*Instructions to follow*. Repeat all the data exactly, and where a record holds a picture, leave that picture out.

*Available data*.
- - -

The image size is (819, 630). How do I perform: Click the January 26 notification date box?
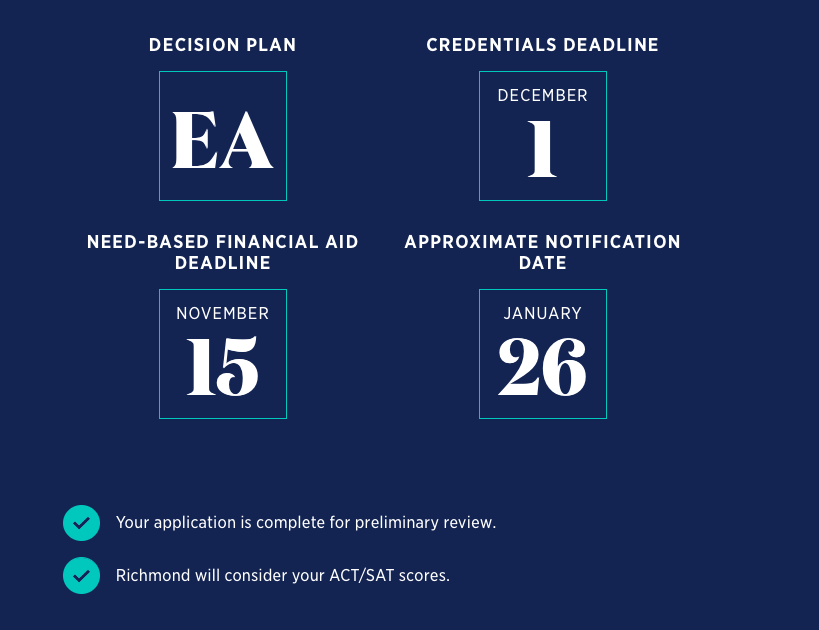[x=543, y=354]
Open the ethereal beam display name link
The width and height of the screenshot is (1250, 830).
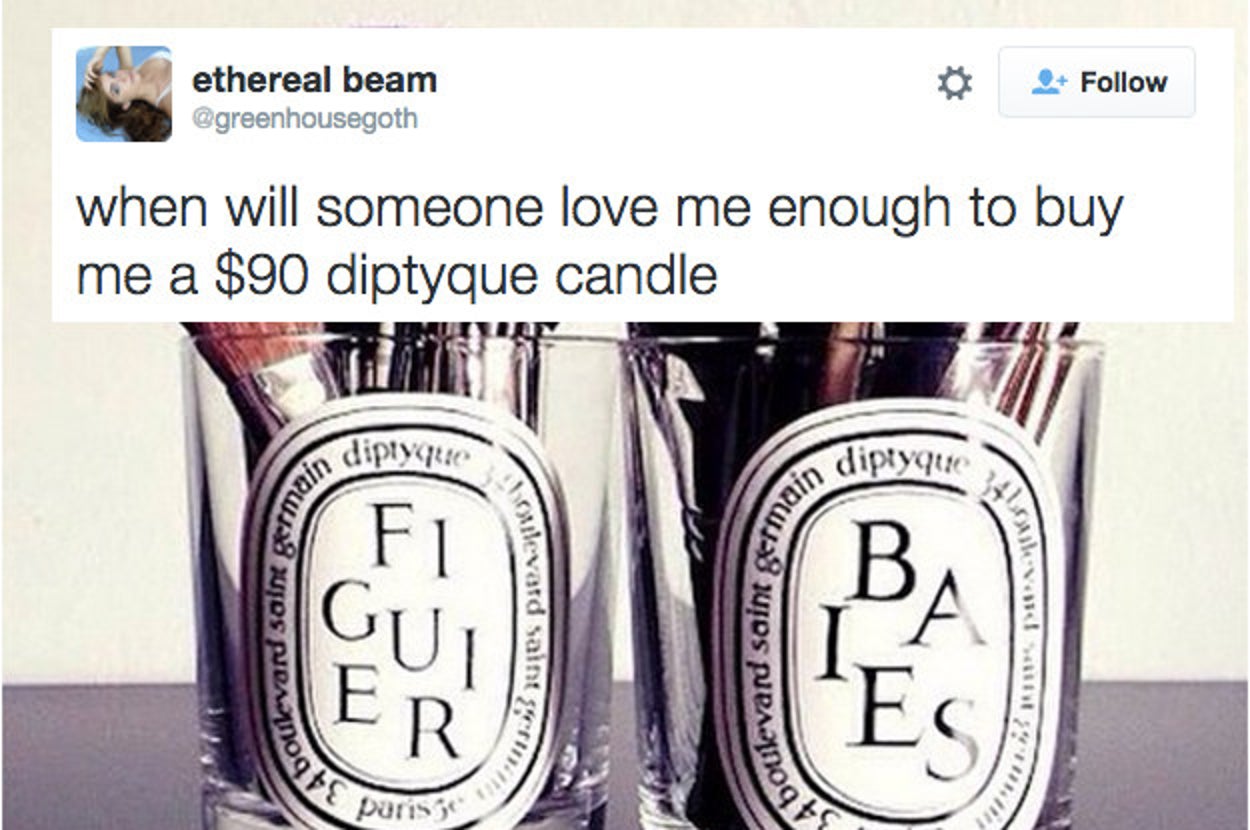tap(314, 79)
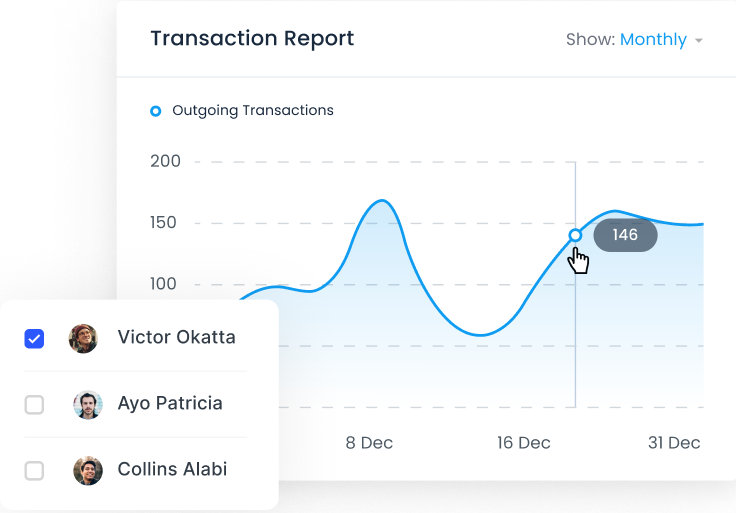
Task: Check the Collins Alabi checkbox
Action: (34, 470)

- - -

*Task result*.
The image size is (819, 630). How do I perform: Click the January 26 notification date box?
[x=543, y=354]
Open the ethereal beam display name link
The width and height of the screenshot is (1250, 830).
tap(314, 79)
Task: Check the Collins Alabi checkbox
Action: (34, 470)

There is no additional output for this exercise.